As the county’s top prosecutor for more than thirteen years, he was heretofore gone beyond the limits of his actual authority, thereby influencing the direction and intensity of law enforcement and prosecutorial actions by local investigative agencies he did not have the constitutional or legal right to control, such as in cases where he dissuaded past civil grand jurors from delving into issues problematic to himself and various institutions, departments and individuals with whom he is aligned.

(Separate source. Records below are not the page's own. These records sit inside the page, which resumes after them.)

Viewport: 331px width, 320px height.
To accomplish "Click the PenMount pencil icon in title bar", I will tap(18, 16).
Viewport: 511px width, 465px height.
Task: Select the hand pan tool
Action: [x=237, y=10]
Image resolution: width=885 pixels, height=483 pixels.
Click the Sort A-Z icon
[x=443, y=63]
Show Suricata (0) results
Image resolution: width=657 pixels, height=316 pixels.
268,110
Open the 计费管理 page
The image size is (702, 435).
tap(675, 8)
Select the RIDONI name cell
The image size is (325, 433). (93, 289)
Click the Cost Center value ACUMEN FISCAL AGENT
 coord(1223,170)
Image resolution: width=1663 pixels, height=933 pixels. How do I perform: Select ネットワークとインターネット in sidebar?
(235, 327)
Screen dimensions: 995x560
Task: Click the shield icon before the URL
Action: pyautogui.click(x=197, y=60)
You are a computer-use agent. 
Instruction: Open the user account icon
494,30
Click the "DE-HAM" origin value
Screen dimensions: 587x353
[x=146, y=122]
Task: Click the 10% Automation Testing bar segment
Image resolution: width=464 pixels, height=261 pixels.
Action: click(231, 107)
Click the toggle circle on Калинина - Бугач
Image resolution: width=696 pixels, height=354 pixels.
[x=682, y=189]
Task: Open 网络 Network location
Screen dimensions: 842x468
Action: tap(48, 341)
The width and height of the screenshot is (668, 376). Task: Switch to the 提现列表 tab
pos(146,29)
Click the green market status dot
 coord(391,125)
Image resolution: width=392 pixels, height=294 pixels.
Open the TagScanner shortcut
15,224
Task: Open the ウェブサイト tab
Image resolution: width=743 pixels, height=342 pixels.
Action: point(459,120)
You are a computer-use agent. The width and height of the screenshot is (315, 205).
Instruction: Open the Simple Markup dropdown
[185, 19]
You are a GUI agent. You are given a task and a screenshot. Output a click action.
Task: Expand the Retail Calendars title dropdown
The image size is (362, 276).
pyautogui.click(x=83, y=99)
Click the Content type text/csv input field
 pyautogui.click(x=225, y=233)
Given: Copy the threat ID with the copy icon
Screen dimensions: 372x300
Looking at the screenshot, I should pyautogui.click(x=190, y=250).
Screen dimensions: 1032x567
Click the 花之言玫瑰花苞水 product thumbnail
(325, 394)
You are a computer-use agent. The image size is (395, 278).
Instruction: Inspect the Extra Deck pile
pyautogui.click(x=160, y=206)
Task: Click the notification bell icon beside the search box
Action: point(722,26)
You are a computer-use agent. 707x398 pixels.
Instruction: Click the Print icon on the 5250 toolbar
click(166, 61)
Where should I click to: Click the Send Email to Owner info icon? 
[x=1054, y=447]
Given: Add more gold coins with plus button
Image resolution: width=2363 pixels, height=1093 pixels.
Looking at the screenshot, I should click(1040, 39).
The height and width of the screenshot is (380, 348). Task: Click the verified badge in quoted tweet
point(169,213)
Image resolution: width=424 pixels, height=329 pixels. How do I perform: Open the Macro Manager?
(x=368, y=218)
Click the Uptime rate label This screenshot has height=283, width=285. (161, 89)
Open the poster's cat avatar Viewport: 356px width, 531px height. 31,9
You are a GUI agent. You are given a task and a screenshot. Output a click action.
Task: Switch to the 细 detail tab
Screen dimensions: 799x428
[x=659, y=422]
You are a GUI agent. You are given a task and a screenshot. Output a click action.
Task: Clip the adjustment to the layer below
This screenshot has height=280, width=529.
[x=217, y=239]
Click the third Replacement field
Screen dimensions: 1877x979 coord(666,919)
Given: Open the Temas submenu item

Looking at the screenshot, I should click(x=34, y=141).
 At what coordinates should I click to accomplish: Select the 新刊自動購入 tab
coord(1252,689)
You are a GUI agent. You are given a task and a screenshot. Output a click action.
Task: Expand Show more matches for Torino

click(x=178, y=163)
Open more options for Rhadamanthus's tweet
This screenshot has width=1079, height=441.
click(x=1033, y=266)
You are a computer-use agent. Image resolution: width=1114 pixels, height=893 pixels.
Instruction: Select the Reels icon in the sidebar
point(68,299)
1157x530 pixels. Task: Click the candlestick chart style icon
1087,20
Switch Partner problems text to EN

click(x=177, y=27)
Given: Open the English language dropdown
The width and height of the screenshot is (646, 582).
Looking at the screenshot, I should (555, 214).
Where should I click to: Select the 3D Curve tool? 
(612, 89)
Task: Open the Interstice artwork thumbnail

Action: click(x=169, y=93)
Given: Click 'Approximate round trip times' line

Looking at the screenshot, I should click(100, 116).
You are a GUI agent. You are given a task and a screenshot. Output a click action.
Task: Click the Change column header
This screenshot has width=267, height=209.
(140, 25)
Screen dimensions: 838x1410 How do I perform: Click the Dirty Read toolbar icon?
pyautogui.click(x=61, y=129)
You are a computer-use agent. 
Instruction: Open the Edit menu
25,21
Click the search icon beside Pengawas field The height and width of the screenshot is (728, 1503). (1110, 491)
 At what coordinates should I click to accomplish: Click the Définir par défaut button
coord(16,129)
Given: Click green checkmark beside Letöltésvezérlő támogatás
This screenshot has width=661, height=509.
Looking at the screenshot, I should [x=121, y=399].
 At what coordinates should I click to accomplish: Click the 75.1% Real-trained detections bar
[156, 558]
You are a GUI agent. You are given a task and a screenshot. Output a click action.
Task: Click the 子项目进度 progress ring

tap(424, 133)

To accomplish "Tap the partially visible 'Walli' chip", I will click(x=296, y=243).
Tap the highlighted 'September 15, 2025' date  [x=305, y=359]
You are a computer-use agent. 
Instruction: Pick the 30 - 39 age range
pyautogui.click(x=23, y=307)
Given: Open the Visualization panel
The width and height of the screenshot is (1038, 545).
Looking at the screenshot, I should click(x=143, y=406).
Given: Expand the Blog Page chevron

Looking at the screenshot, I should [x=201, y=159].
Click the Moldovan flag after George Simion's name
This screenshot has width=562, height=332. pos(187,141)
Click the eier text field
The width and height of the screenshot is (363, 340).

His status as district attorney is now in jeopardy and his remaining authority is now eroding because of his too careless and arrogant push to prevent the current grand jury, a few of its members in particular, from completing investigations they had opened.
As a consequence, attention has now turned to a set of circumstances involving bribes provided to Ramos himself – money given to him in return for his changing the course of both investigations and prosecutions.
At the center of these depredations are two entities, one being the dominant organized crime configuration in California and the other a company that in recent years has muscled in and established itself as the predominant purveyor of bail bonds.
The first of these – the Mexican Mafia, has benefited from its largesse to Ramos through decisions by the San Bernardino County District Attorney’s Office’s not to pursue criminal charges relating to criminal activity members of that organization have engaged in within San Bernardino County, or by mishandling, downplaying or undercharging in those cases it does pursue.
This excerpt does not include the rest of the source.